What is required >> Your job is to set down the stretch of entries that opens with the line containing "You are a GUI agent. The screenshot is 768×1043." and closes with the line containing "My Blog (133, 373)". Keep both end lines, copy each exactly, and add nothing.

[[ Data supplied open ]]

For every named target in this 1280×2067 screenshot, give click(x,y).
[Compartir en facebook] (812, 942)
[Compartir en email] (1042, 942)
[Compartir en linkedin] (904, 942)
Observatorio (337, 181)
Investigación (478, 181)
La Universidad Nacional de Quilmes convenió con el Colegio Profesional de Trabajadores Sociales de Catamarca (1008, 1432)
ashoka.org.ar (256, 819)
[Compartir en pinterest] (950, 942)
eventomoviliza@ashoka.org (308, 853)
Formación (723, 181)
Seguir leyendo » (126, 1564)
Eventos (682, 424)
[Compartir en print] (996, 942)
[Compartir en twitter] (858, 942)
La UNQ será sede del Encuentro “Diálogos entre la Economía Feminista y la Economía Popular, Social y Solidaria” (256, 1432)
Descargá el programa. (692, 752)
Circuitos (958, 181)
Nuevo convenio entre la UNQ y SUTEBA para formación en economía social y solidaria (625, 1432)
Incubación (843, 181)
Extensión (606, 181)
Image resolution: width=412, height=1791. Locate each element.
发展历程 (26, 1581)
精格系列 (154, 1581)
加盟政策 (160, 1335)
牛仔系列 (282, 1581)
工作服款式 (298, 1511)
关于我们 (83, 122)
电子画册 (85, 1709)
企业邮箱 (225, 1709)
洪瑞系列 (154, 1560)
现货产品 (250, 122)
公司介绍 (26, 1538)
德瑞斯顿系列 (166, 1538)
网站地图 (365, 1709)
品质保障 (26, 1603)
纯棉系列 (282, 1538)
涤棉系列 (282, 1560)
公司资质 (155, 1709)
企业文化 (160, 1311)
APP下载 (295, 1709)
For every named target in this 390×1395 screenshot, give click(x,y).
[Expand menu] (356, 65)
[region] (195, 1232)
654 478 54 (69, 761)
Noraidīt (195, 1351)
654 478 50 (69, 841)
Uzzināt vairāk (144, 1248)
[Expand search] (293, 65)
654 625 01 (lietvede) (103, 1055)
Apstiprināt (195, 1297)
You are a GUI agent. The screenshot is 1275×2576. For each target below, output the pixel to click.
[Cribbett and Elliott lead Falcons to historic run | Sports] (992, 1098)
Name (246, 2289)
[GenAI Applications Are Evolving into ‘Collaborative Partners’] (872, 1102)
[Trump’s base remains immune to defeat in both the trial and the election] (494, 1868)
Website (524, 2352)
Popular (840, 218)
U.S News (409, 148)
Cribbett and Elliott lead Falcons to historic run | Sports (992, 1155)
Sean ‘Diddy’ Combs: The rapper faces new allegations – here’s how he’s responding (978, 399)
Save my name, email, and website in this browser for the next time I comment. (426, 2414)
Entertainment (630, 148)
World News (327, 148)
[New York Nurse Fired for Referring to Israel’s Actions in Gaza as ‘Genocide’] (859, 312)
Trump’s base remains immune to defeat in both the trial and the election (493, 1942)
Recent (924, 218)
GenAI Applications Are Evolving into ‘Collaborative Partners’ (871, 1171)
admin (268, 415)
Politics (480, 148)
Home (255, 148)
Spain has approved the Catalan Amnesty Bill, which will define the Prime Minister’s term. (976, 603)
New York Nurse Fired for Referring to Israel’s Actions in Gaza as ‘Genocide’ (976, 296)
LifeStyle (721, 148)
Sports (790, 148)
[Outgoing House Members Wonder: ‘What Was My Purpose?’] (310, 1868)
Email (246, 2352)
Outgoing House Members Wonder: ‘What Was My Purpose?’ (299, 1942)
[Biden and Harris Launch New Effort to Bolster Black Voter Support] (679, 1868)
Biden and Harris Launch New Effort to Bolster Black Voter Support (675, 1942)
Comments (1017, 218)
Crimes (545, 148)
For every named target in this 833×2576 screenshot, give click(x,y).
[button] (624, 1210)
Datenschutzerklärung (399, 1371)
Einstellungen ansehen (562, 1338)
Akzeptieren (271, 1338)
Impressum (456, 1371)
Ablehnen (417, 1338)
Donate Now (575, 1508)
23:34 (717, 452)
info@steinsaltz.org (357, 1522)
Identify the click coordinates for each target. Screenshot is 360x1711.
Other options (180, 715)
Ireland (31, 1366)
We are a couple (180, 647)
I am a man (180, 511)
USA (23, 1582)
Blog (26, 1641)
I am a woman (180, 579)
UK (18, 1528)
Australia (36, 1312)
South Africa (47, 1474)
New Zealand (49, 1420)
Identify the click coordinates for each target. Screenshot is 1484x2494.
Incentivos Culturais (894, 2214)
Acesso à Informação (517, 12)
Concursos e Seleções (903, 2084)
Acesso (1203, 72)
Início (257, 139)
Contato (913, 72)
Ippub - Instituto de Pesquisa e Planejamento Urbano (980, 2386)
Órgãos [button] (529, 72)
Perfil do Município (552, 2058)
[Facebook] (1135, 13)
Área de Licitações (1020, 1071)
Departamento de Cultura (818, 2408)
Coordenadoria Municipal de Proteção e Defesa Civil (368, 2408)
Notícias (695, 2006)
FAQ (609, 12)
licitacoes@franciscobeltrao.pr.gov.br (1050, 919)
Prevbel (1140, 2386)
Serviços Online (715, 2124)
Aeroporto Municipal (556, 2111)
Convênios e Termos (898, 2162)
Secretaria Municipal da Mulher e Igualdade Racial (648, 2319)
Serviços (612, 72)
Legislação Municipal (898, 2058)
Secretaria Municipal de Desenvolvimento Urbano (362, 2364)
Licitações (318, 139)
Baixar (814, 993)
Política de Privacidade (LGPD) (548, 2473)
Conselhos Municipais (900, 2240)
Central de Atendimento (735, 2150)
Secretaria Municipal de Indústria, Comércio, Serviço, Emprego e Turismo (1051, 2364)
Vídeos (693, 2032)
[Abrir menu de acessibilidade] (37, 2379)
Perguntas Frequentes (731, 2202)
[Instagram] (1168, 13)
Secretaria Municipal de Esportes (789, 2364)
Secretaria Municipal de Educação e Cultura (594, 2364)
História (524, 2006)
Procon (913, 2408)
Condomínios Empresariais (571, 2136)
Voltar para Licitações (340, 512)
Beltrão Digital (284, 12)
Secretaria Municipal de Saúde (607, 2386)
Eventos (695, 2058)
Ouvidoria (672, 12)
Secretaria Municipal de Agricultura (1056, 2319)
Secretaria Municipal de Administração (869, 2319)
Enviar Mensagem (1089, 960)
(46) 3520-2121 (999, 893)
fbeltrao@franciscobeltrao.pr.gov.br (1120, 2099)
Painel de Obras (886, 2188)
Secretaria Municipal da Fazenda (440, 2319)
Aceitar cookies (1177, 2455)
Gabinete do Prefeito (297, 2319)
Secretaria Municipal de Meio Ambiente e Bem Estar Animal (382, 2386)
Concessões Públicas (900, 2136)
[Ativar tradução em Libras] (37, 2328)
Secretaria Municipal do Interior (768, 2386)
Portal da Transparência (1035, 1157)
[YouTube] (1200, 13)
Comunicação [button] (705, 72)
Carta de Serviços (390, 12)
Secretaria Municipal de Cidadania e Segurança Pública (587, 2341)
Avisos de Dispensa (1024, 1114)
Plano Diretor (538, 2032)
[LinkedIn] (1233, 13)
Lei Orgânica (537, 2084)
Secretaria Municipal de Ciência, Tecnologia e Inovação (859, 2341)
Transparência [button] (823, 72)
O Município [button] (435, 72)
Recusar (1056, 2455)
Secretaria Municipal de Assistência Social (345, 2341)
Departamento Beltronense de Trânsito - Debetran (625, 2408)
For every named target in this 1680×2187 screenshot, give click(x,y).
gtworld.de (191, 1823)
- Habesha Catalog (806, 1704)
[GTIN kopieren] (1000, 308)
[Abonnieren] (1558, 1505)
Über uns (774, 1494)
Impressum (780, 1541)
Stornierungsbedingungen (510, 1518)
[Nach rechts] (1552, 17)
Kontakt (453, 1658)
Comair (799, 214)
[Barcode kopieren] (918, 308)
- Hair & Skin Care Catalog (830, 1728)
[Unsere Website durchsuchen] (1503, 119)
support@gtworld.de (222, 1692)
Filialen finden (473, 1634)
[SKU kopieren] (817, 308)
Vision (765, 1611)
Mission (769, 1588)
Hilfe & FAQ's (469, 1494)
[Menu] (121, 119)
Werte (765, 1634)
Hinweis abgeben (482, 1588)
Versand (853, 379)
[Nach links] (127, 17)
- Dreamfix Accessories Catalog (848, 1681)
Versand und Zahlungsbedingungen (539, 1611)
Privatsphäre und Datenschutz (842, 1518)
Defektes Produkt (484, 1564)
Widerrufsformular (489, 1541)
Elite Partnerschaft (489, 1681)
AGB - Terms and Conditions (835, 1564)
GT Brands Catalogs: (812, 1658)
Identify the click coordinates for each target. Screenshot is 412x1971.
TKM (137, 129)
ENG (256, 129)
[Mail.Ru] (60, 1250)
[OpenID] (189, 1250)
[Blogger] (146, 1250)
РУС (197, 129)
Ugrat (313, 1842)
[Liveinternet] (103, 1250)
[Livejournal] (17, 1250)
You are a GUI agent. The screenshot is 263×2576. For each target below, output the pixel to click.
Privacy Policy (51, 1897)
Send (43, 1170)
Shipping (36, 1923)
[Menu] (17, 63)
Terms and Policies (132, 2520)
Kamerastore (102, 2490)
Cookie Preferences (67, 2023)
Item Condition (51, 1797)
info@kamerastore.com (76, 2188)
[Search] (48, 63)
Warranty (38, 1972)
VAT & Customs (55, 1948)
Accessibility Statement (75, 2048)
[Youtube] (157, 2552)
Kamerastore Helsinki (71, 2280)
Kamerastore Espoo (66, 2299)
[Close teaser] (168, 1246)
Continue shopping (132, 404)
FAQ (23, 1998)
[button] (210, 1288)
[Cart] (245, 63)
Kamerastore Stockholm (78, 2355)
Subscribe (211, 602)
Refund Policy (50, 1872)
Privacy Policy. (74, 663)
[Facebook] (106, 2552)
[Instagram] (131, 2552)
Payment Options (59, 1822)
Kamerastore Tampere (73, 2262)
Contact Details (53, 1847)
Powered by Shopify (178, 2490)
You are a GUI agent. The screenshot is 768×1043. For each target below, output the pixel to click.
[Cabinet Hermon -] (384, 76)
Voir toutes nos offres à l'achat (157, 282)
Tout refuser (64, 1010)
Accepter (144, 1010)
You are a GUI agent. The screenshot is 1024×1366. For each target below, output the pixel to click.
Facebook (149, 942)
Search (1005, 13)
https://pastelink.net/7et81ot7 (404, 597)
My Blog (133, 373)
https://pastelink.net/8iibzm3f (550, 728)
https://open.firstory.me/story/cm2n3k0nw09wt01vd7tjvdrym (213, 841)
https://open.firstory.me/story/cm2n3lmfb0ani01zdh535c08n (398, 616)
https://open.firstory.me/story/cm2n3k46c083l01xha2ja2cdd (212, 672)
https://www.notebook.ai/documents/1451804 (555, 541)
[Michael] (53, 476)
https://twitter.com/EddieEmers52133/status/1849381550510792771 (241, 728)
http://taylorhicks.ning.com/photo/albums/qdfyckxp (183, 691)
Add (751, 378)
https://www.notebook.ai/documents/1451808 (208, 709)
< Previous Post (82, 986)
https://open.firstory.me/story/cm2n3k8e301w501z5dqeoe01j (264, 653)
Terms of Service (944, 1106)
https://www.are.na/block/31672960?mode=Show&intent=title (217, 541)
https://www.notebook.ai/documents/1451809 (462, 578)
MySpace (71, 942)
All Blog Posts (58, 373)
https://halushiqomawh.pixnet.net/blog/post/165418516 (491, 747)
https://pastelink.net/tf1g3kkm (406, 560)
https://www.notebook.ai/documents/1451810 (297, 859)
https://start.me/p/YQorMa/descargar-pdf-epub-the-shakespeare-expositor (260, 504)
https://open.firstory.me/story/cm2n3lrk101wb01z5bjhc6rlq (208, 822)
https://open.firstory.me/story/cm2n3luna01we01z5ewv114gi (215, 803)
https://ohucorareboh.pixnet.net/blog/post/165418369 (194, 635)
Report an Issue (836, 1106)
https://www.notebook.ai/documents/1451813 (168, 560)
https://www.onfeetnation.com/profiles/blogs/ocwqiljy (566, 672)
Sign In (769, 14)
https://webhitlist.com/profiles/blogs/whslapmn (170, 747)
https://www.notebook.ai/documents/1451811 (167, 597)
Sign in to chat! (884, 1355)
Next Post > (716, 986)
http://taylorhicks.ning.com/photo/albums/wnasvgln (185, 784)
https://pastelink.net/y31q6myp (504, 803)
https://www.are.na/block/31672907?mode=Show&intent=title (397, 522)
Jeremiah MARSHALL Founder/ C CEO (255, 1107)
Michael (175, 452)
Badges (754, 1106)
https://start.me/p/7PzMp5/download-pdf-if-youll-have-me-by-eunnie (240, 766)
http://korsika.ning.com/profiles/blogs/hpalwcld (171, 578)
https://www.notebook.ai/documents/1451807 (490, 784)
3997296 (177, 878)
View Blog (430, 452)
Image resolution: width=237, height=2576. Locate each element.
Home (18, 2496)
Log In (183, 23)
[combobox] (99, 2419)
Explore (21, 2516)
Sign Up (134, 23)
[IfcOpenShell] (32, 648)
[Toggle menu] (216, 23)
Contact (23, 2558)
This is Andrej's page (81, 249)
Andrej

[[ Data supplied closed ]]

Answer space >>
You are a GUI agent. The screenshot is 768×1043. For each target below, output the pixel to click.
[Cabinet Hermon -] (384, 76)
Voir toutes nos offres à l'achat (157, 282)
Tout refuser (64, 1010)
Accepter (144, 1010)
You are a GUI agent. The screenshot is 1024×1366. For each target below, output the pixel to click.
Facebook (149, 942)
Search (1005, 13)
https://pastelink.net/7et81ot7 (404, 597)
My Blog (133, 373)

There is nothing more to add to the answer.